Jika anda bertanya: Bagaimana kita bisa mengetahui, bahwa Allah mencintai seorang hamba dan para hamba-Nya? Maka jawabannya: Kita bisa tahu kalau Allah mencintai hamba-Nya dengan bukti ia mendekatkan diri kepada-Nya dengan ketaatan dan memperbanyak ibadah-ibadah sunah. Maka apabila kita tahu ada orang yang melakukan hal tersebut, maka kita wajib mencintai dan haram bagi kita membencinya. Sementara itu kita tidak berhak membedah hatinya, sehingga kita tahu bahwa ia seorang yang berbuat dengan ikhlas ataukah hanya ingin pamer dengan ibadahnya. Sebab hal itu urusan Allah, dan kita tidak punya wewenang untuk menyelidikinya.
Syekh Ibrahim ad-Dasuqi mengatakan: “Diantara ciri-ciri kebohongan seorang murid yang mengaku jujur mencintai Tuhannya adalah tidur di waktu sahur dan tidak pernah ‘minum’ dari sumber kedekatan.”
Lebih lanjut ia mengatakan: “Tidak benar kedekatan seorang murid dengan hadirat Tuhannya kecuali bila ia telah meninggalkan segala sesuatu selain Allah, dari tingkatan spiritual, karamah (kemuliaan) dan kejadian-kejadian yang di luar adat kebiasaan.”
Ia juga mengatakan: “Setiap murid yang menerima fatwa iblis, bahwa Allah tidak akan menyiksanya hanya karena meninggalkan ibadah-ibadah sunah dan wirid, maka ia akan celaka dan akan jatuh dengan terjungkir balik, sementara apa yang dikehendaki tidak akan tercapai. Sebab iblis akan memerintah sang murid untuk melakukan keringanan-keringanan syariat, yang secara bertahap akan menyeretnya pada tindakan kezaliman dan penyelewengan. Apabila seorang murid telah melakukan keringanan-keringanan syariat setelah sebelumnya melakukan ibadah sesuai dengan ketentuan hukum asal (‘azimah), berarti ia telah pindah pada perbuatan terlarang. Kemudian iblis membisikinya, “Sesungguhnya perbuatan ini telah ditakdirkan untuk anda sebelum anda diciptakan, lalu anda bisa berbuat apa?” Iblis terus membisikinya, “Anda termasuk orang yang benar-benar menauhidkan Allah secara murni, anda jangan melihat perbuatan lain bersama Allah Swt.” Akhirnya murid yang mengikuti bisikan iblis yang terkutuk akan hancur bersama orang-orang yang hancur. Sebab ia tidak akan pernah bertobat dan beristighfar dari dosa yang pernah ia lakukan.

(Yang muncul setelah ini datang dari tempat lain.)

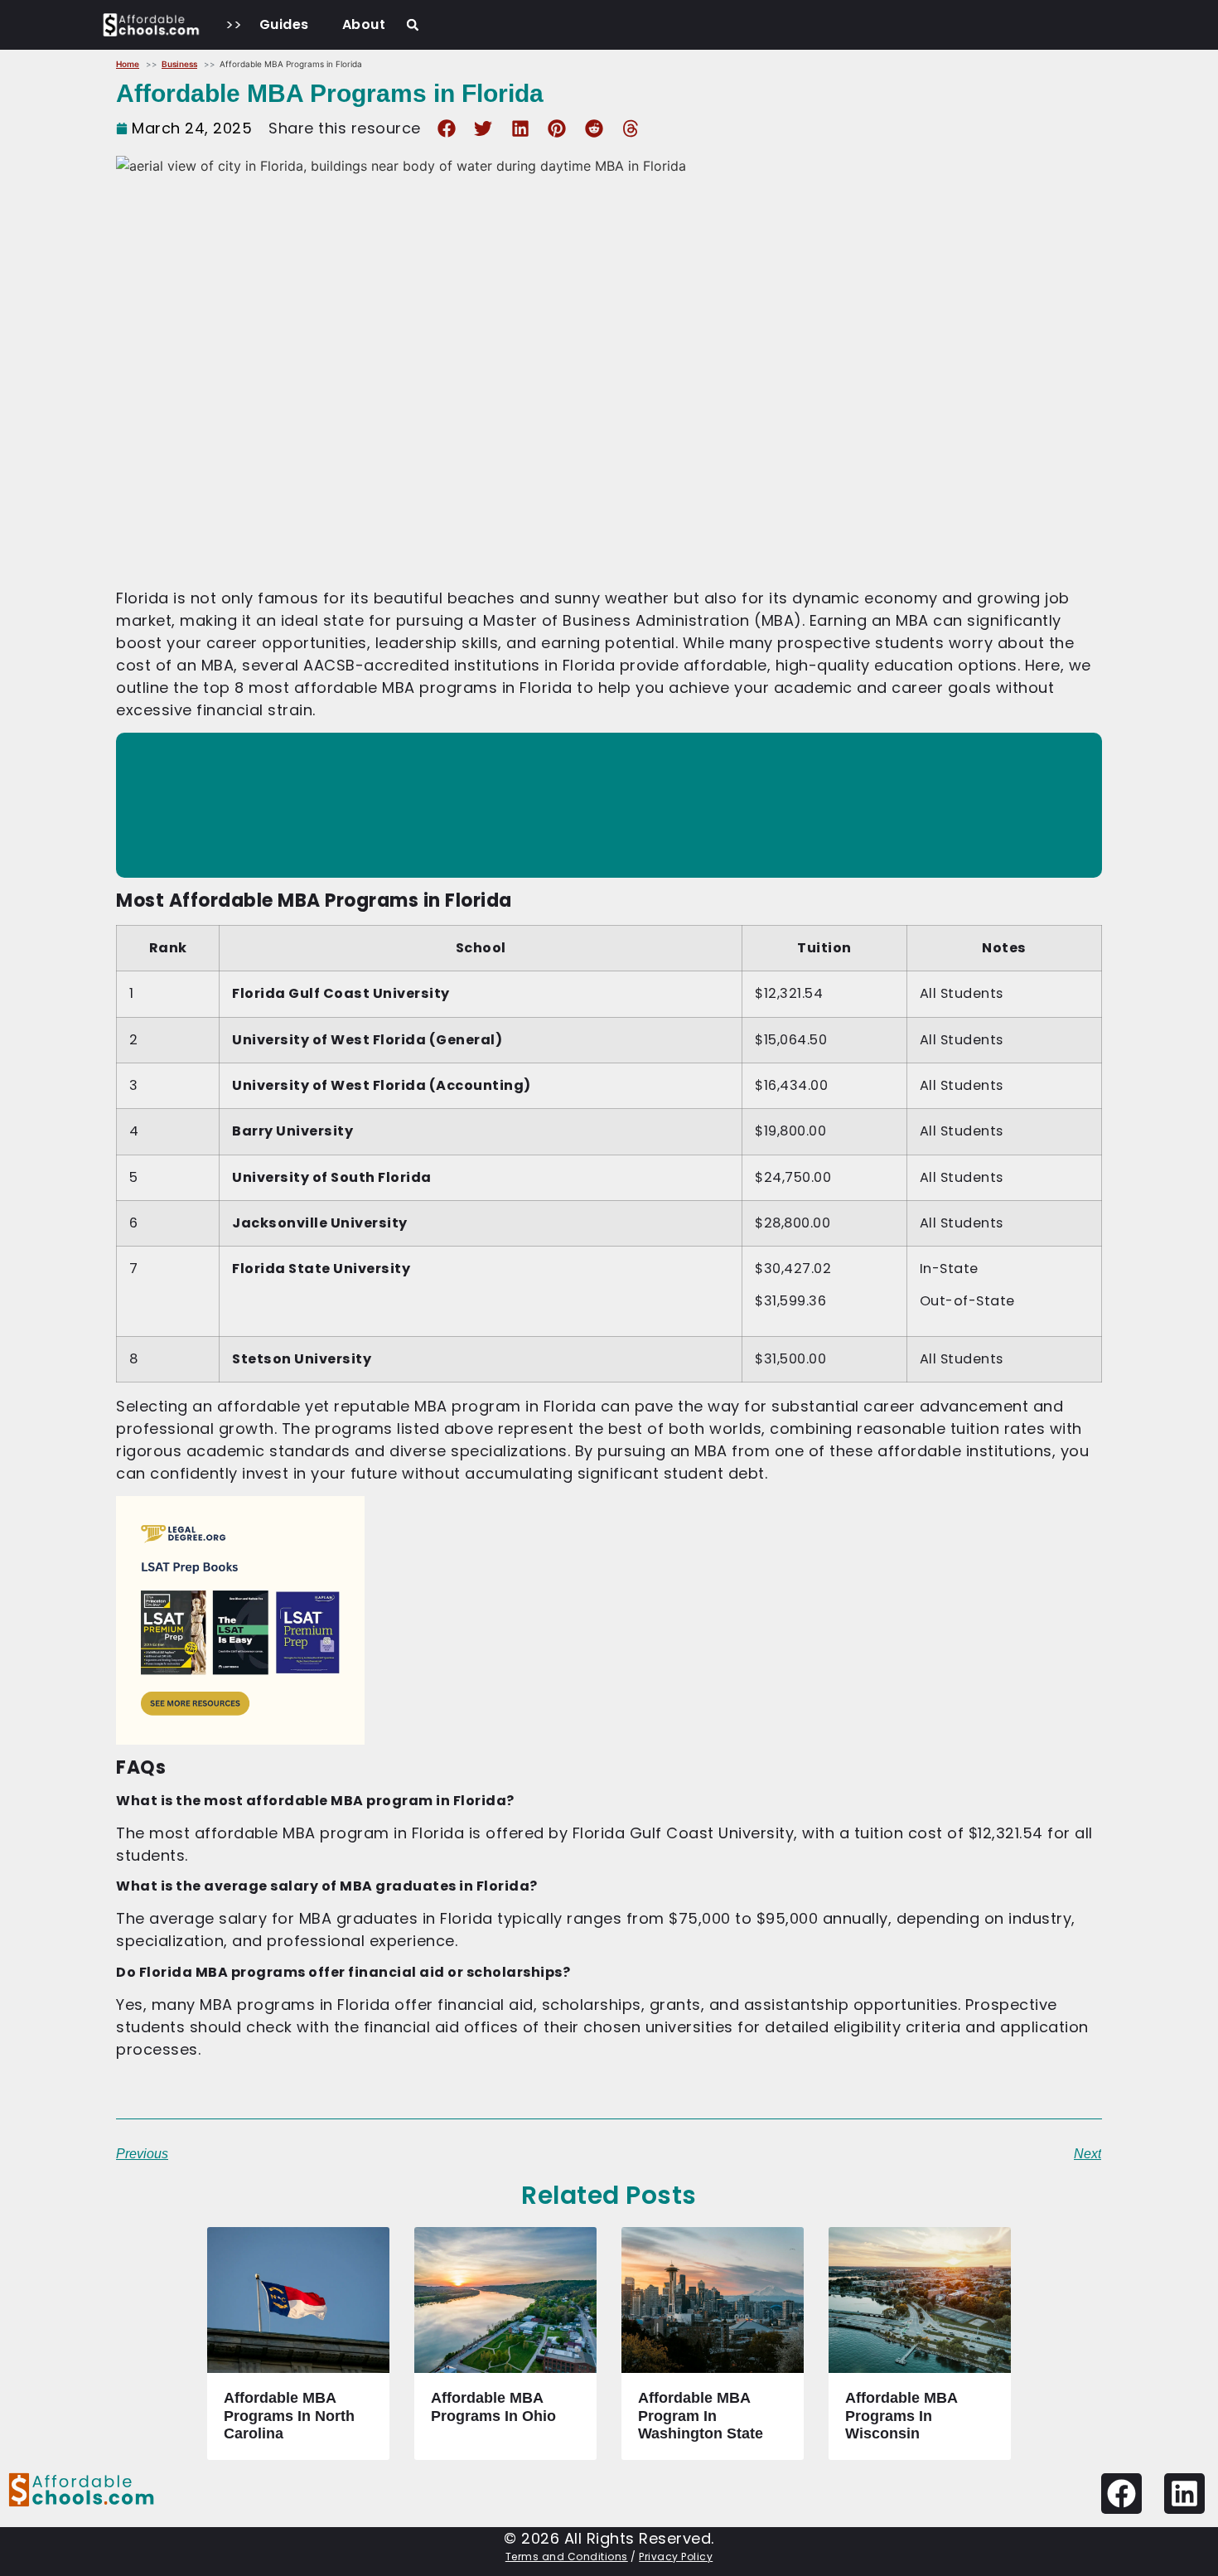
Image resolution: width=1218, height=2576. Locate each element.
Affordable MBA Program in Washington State (700, 2416)
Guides (284, 24)
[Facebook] (1121, 2493)
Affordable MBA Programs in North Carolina (289, 2416)
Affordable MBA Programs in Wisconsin (901, 2416)
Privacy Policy (676, 2556)
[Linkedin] (1184, 2493)
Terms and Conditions (566, 2556)
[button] (412, 25)
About (364, 24)
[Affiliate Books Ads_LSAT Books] (240, 1739)
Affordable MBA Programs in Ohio (493, 2407)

Ia juga mengatakan: “Diantara syarat murid hendaknya menjadi orang yang paling bisa menjauhi dosa, banyak berjaga malam dan menghidupkan malamnya dengan ibadah. Ketika semakin bertambah pengabdian kepada Tuhannya semakin bertambah pula kedekatan dan kebaikan-Nya.”

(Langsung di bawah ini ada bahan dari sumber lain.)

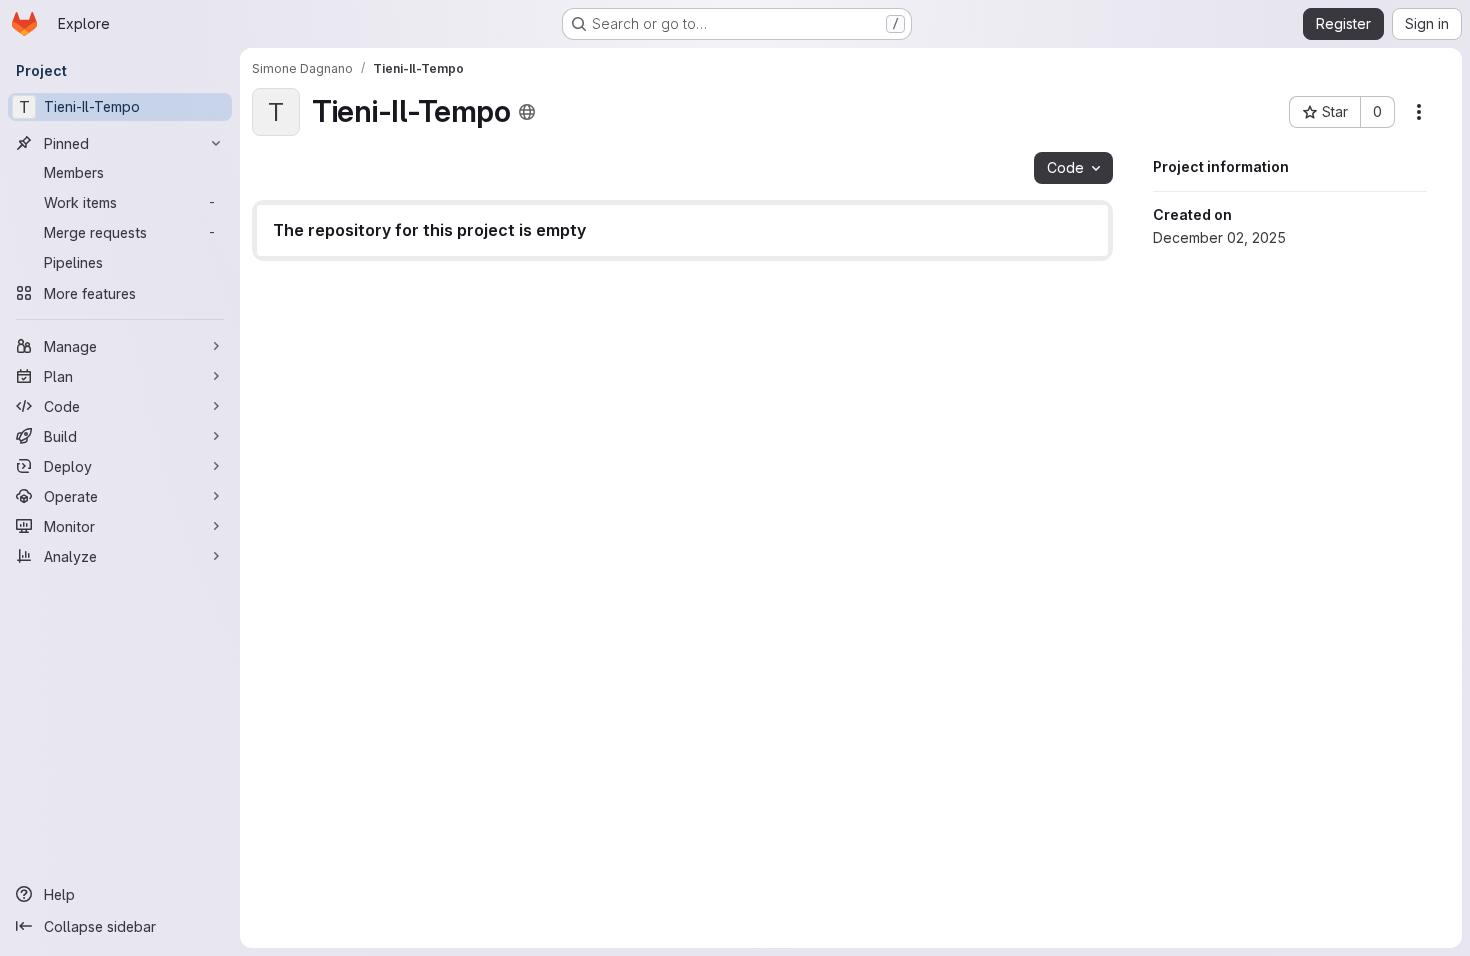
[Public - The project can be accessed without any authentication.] (527, 112)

Ia juga mengatakan: “Jauhilah wahai sang murid, mengaku akan kesempurnaan cinta anda kepada Allah Swt. kemudian anda bermaksiat kepada-Nya. Sebab apabila anda bermaksiat kepada-Nya barangkali lisan kehadiratan-Nya akan berkata kepada anda, ‘Cis, jangan berkata demikian, apakah kamu tidak malu dengan-Ku? Di mana pengakuanmu akan kejujuran dalam mencari kedekatan dengan-Ku? Mana katanya kamu mencuci pakaian kotormu untuk duduk bersama-Ku? Berapa kali kamu telah melangkahkan kakimu menuju perbuatan dosa? Berapa lama kamu tidur, sementara para kekasihku sedang berbaris di atas kakinya! Demi keagungan-Ku, sungguh kamu adalah orang yang mengaku dengan pengakuan bohong!’”
Lebih lanjut ia mengatakan: Allah Swt. memusuhi setiap murid yang telah mengumumkan dirinya dengan tarekat kami, sementara ia tidak mau menunaikan hak-haknya dan hanya mempermainkannya.

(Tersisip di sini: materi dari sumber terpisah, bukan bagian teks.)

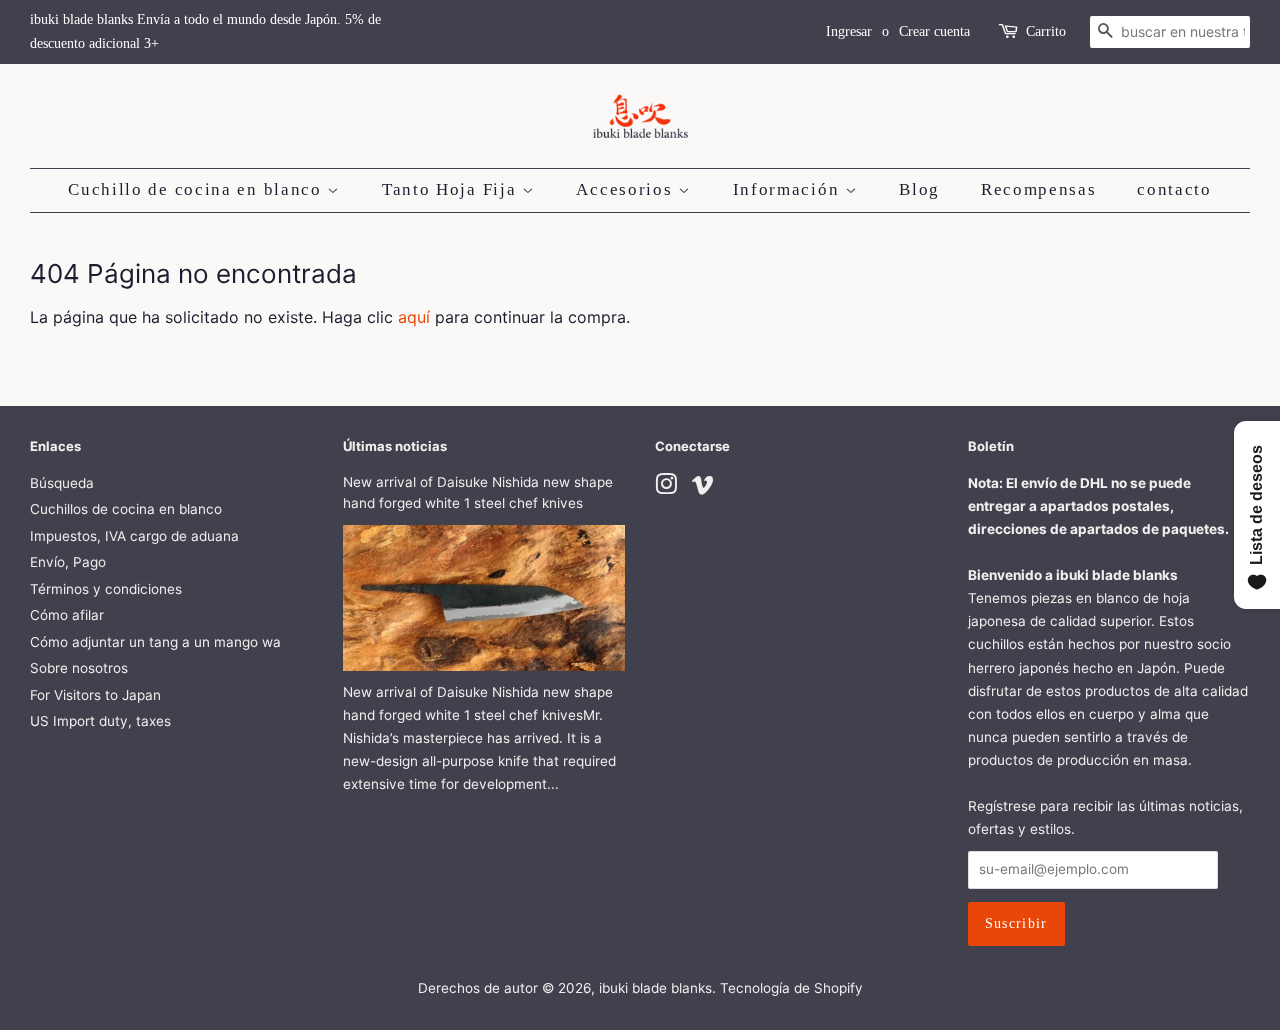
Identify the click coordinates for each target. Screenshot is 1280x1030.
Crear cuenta (934, 31)
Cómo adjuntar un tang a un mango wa (155, 642)
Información (789, 189)
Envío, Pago (68, 562)
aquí (414, 317)
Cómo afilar (67, 615)
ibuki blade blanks (655, 988)
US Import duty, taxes (100, 721)
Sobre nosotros (79, 668)
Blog (919, 189)
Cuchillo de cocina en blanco (197, 189)
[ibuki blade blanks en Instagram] (666, 488)
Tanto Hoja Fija (452, 189)
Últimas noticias (395, 446)
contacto (1174, 189)
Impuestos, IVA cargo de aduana (134, 536)
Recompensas (1039, 189)
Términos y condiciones (106, 589)
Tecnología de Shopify (791, 988)
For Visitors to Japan (95, 695)
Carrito (1046, 31)
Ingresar (849, 31)
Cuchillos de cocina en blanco (126, 509)
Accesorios (627, 189)
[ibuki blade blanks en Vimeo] (703, 488)
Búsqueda (62, 483)
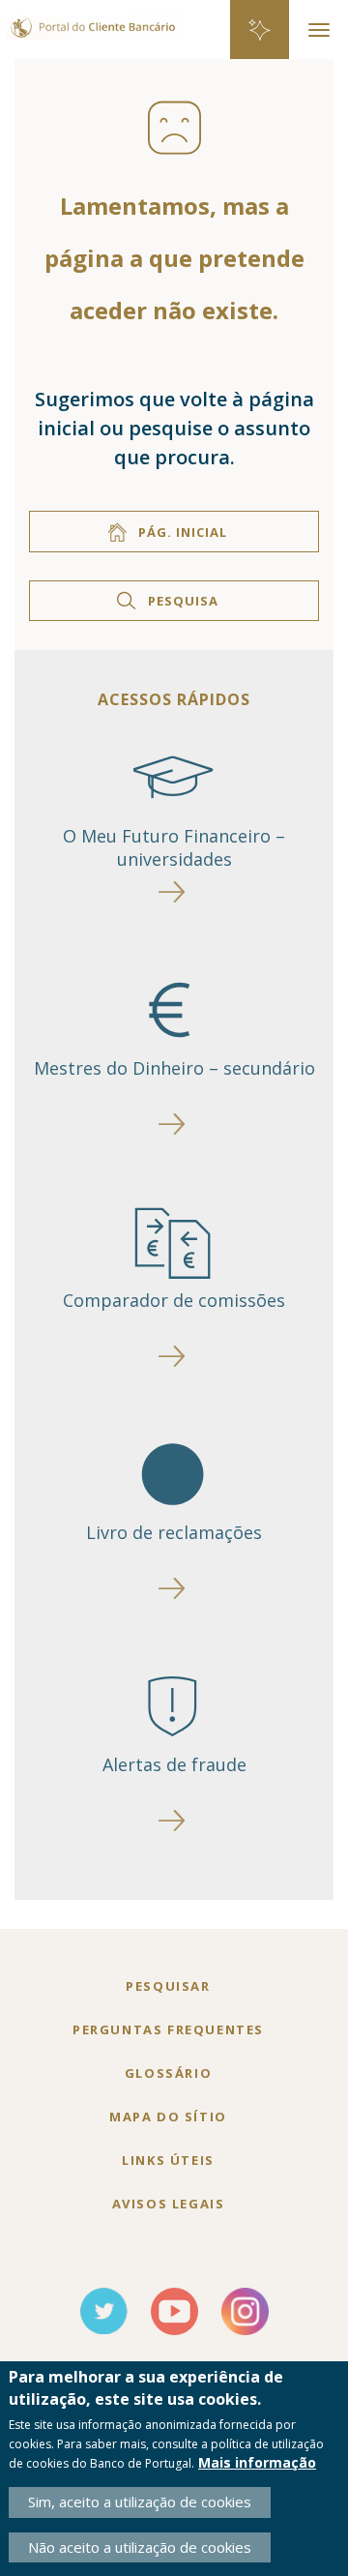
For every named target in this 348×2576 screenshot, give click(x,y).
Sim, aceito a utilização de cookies (139, 2501)
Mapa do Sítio (168, 2116)
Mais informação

Ia juga berkata: “Barangsiapa berkhianat maka tidak akan terwujud. Maka barangsiapa tidak mau menerima nasihat kami, maka jangan ikut berjalan dengan kelompok kami dan jangan mencintai kami, sebab kami tidak akan mencintai anak-anak kami kecuali yang memiliki perangai yang lemah-lembut. Hal itu dimaksudkan agar hatinya bisa layak untuk ditanami rahasia kami. Wahai anak-anakku, jika kalian memang benar-benar jujur dalam keinginan (iradat) kalian, maka jangan kotori tarekat kami, jangan bermain dalam hakikat kami dan jangan mengelabui diri kalian dengan kejujuran. Berbuat ikhlaslah maka kalian akan selamat, sebagaimana kami telah memenuhi kewajiban kami dalam mendidik dan memberi nasihat kepada kalian, maka penuhilah hak kalian untuk mendengar dan menerima nasihat kami. Apa yang kami perintahkan hanyalah apa yang diperintahkan Tuhan dan Nabi kalian, Muhammad Saw.”
JANGANLAH MENGAKU-NGAKU
Diantara ciri-ciri murid yang benar hendaknya tidak sekali-kali mengatakan, “Saya melakukan demikian, dan ibadah-ibadah yang bersifat agung.” Sebab Allah Swt. akan menjadikan lemah orang-orang yang mengaku, sekalipun mereka mengantongi ibadah manusia dan jin, akan jatuh. Dan sekalipun orang yang memiliki keberkahan, juga akan runtuh.
Syekh Ibrahim ad-Dasuqi mengatakan: “Apabila seorang murid yang benar sudah lupa melawan dirinya dan sudah lupa memikul beban berat mengusir riya’ dan kemunafikan maka ia akan hancur bersama orang-orang yang hancur.” Lalu bagaimana dengan murid yang bohong?
Ia juga mengatakan: “Diantara ciri-ciri murid yang benar adalah berusaha melipat (menyimpan) kedudukan-kedudukan spiritual dalam perjalanan spiritualnya yang jauh dengan penuh kegigihan niatnya supaya bisa mengungguli orang lain. Sebab manisnya kedekatan dengan hadirat Tuhannya dapat menjadikannya lupa akan jauhnya perjalanan yang melelahkan.”
Dan diantara ciri-ciri murid yang benar adalah berusaha membalik segala lawannya. Orang yang mencacinya malah dicintai, orang yang memutus hubungan dengannya malah disambung, orang yang tidak menyukai malah dipuji dan tidak pernah menggubris permusuhan orang-orang munafik, sebab mereka adalah musuh para nabi dan rasul.